I haven’t written anything on my blog for many weeks. I remember that for a couple years running I averaged writing 2-3 posts each day. All the topics I used to be so passionate about - politics, education, social issues - are no longer that important to me. Since I can’t really seem to stay on one topic for long, I will just write a series of disjointed thoughts and wonderings.

I can’t stand to watch the national news on TV. If Ron watches CNN or MSNBC, I generally will either leave the room or else tune it out by reading or working on the computer.

I looked at Lily today and I couldn’t even visualize what she looked like pre-leukemia. She felt good today, and we had a good time. However, she’s so terribly thin, her hair has started growing back, and it’s about an eight of an inch long all over. Most kids don’t lose their hair the first month of ALL treatment - but Lily did. Then most kids DO lose their hair within a couple weeks of starting the chemo phase she started several weeks ago, and she didn’t. She’ll likely lose it all again within the next few weeks, though. Then when she starts long term maintenance, it should start growing back for good.

School is out for the summer. A little over ten weeks of freedom. For the first time in memory, I have absolutely no plans for a vacation trip of any kind. No desire for a vacation either. I will spend time at home - trying to have a sort of rhythm to my days. I will spend some time visiting my mother. And I will spend time with my husband, children and grandchildren. I hope that in the summer of 2010, our little family - Ron, me, kids and grandkids - can go to the beach again for a week.

As the weeks and months have passed since Lily was diagnosed, I’ve come to understand that this has changed our family forever. Each of our lives have been impacted in ways we never imagined. The fear of cancer - of relapse - will never go away.

It’s a strange feeling - a combination of envy, anger, sadness and acceptance - when I see healthy children - children playing sports, children talking of going on family vacations, children with beautiful hair. Today I watched as Lily helped to administer antibiotics into her port. She pushed the syringe a little and then drew it back until she saw blood begin to flow (indicating it was working) and then pushed the rest of the solution into the port. An 8-year old who is comfortable - even eager to demonstrate her ability - with injecting medication into a port that’s been surgically installed under her skin with a line going into the veins around her heart. Incredible. Inspiring. Sad.

I wonder when the “buyer’s remorse” that is inevitable with our new president will begin to set in for the folks who thought he was the answer to all their woes. What a disaster of policies the man has made. The absolute blindness of so many in the MSM and on the left no longer amazes me. It’s just wrong.

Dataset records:
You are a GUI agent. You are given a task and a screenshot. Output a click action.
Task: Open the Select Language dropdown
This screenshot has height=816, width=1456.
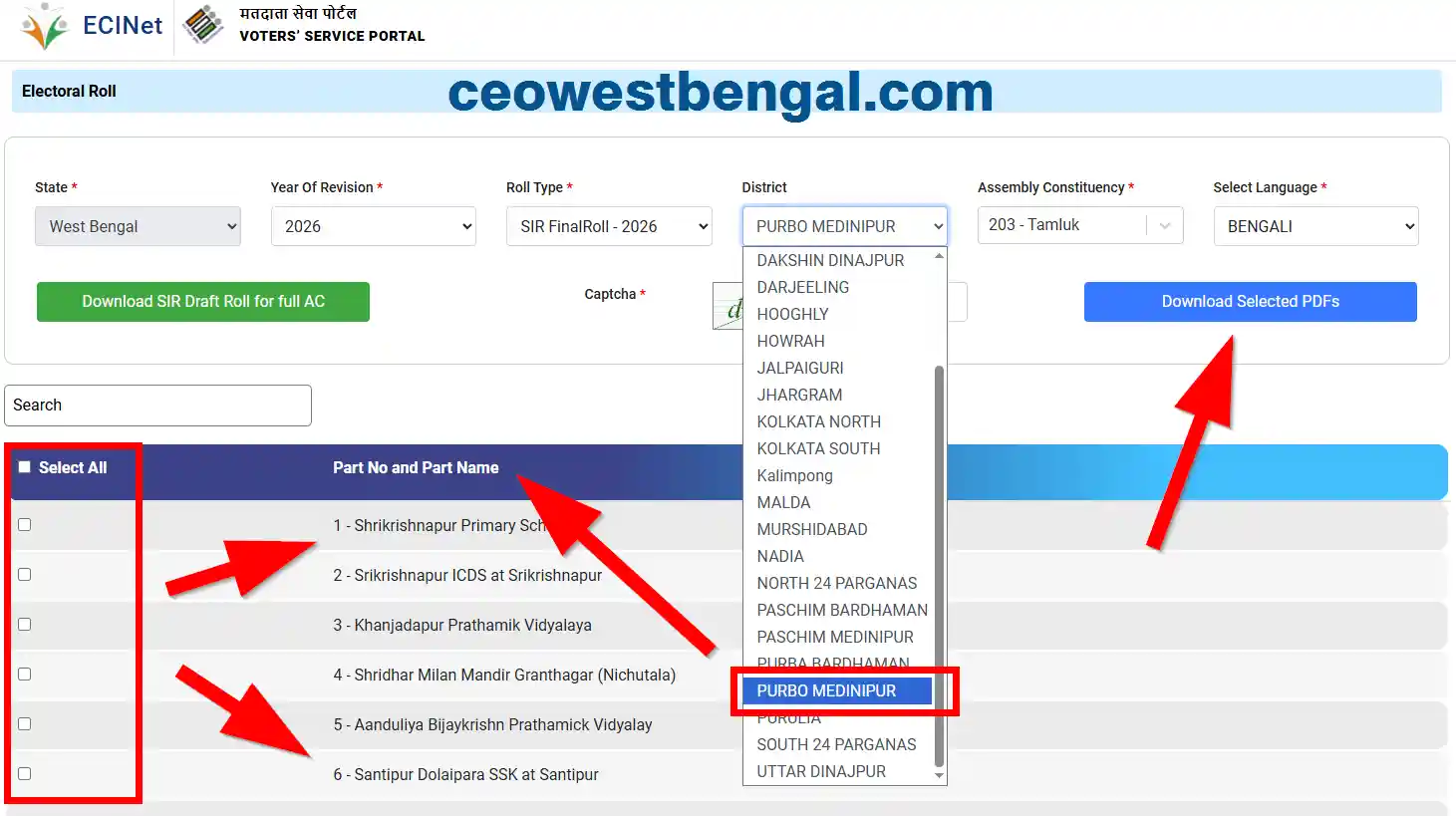point(1315,226)
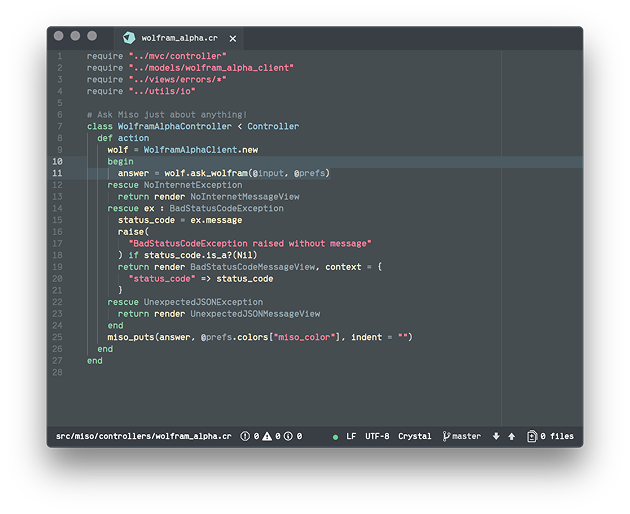Click the linter info icon in status bar
This screenshot has height=514, width=630.
pyautogui.click(x=288, y=436)
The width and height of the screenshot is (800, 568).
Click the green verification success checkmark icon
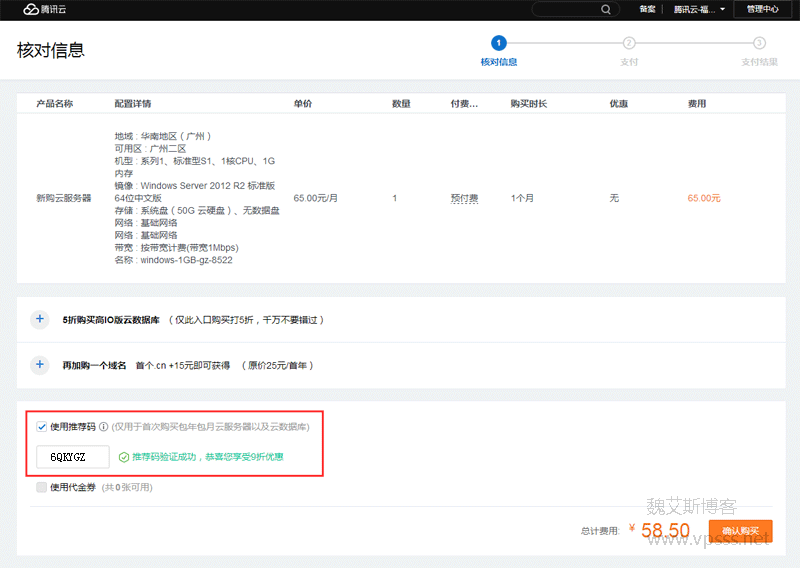[x=124, y=457]
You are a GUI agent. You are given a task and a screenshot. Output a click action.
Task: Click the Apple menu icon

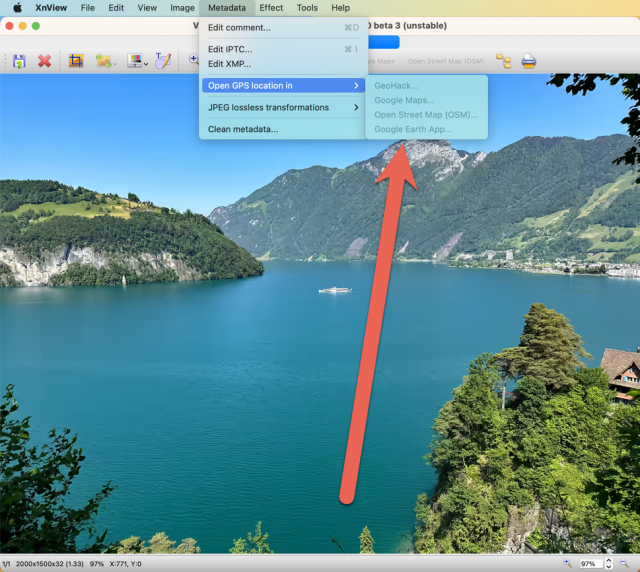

Work instructions:
1. In the blog post, how many posts per day did the writer average for a couple of years running?
2. Set down everything in the blog post from "School is out" down to "for a week.".
These lines play no role in any of the tasks.

Your written answers:
1. The writer averaged 2-3 posts each day.

2.
School is out for the summer. A little over ten weeks of freedom. For the first time in memory, I have absolutely no plans for a vacation trip of any kind. No desire for a vacation either. I will spend time at home - trying to have a sort of rhythm to my days. I will spend some time visiting my mother. And I will spend time with my husband, children and grandchildren. I hope that in the summer of 2010, our little family - Ron, me, kids and grandkids - can go to the beach again for a week.